Your sentences aren't communicating with one another... and going by metacritics own data, most of the reviews are "mixed," not positive.

A Nintendo published game getting scores in the 5/10 range from multiple reviewers is terrible. That's what a bad reception looks like. Most of the scores are 7/10, which is a middling score that usually suggests the game is average- it's not bad, but it's not very good. I consider positive to be 8 or higher, and the game didn't get as many of those. Very few reviewers gave it a 9- there were more scores in the 4-5 range.

I'm just saying that your argument that fans are delusional for thinking the game didn't review well is ridiculous. By Nintendo standards, this is a very mediocre reception for a game to get.
 

nynt9

Member
You can't really talk about non-uniform distribution and then expect to pass off that it's 'in the bottom 46%' , as if that drags it down when you've chosen that number because it's at the top of that bracket. You could just as easily say that it's 'in the top 55%' if you're intent on obfuscating that much.

A more honest description of your point would be that it's hitting mixed or average review scores, as the various game review scoring systems go.

Even then, the aggregate sites are pretty useless at anything other than pointing out universal disdain/admiration for something, as the plural of scores collated from raw numbers attributed to wildly different scoring systems, and ignoring all those troublesome words full of nuance, is not data.
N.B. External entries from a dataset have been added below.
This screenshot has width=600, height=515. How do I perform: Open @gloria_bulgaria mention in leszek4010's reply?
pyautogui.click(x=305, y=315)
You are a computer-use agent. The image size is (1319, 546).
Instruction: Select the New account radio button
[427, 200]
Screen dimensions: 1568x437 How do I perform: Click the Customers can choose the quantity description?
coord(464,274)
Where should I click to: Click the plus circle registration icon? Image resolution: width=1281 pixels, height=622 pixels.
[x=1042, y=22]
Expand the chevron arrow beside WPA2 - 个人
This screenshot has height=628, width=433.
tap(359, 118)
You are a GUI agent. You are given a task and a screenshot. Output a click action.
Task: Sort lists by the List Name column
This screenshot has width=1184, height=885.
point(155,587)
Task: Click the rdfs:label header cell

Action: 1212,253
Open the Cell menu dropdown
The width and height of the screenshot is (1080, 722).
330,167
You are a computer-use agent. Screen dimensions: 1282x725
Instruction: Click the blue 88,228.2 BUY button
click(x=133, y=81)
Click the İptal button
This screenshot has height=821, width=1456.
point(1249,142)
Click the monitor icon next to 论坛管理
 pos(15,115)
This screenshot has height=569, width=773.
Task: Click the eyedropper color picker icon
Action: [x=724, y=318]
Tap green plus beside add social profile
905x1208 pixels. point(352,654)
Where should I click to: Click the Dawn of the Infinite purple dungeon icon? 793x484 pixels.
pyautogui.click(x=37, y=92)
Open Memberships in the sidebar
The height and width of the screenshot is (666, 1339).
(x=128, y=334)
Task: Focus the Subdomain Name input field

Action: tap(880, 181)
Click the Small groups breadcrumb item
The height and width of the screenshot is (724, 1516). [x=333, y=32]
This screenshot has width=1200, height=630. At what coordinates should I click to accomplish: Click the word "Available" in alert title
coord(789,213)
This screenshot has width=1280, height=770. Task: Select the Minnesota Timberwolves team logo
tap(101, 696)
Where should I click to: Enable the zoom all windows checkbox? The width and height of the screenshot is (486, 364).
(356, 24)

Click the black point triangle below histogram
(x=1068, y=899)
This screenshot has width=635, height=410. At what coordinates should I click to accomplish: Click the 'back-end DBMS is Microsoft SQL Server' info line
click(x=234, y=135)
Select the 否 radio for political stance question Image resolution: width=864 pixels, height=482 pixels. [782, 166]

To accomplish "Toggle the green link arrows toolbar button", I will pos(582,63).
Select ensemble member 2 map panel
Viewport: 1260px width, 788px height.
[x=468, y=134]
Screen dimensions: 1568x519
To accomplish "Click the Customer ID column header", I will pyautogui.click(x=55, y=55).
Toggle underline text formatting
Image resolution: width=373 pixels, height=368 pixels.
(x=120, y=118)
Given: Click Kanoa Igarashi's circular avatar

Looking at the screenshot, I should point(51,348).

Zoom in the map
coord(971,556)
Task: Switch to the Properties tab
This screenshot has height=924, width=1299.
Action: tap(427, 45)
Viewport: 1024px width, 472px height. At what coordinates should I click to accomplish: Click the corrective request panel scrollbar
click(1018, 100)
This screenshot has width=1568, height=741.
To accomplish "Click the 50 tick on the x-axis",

There's maybe a handful of sites that the aggregate sites use that I would personally give any weight to, and even then some individual reviewers more than others.

I mean, I don't believe in aggregators (or review scores at all really) beyond statistical curiosity, but the person I quoted was explicitly talking about aggregation and scores as they relate to each other so responding to my comment with the position of "aggregation is flawed" (which I agree with) it's kind of an irrelevant comment. Direct it to the original person I quoted if you must.

As for what I meant by bottom 46%, that's literally quoting the point on OC. They have all their scores, and this one falls into that point on their score distribution. So the game isn't an "average" game (however loosely defined that may be), it's below average.
 

Rambler

Member
Winning the fans back after Other M should have been the easiest thing in the world.

The game didn't need to be a masterpiece, it just needed to get things back on track.
 

redcrayon

Member
As for what I meant by bottom 46%, that's literally quoting the point on OC. They have all their scores, and this one falls into that point on their score distribution. So the game isn't an "average" game (however loosely defined that may be), it's below average.

Fair enough, but I doubt I'd look at a game sitting just above 54% in their score distribution and then use that to say 'but it's above average!' either. I think it's easier to look at the whole middling chunk and term it as 'mixed', either way, rather than use a specific point at which there is only a binary 'above average' or 'below average' result for landing near it. That just seems like a way of making two games landing at 49 and 51 respectively sound like they got a much better or worse reception than they did for landing a few points apart either way, especially when it's such an inaccurate way of compiling data anyway.

Regardless, it seems like neither of us care to argue that aggregates aren't flawed, so happy to concede the point here.
 

Garlador

Member
I don't remember this at all. Link?

I could never forget.

People make a big deal out of the Ridley freakout scene, but the Sector Zero scene I thought was far, FAR worse. I was STUNNED at how badly it played out. I'm STILL stunned.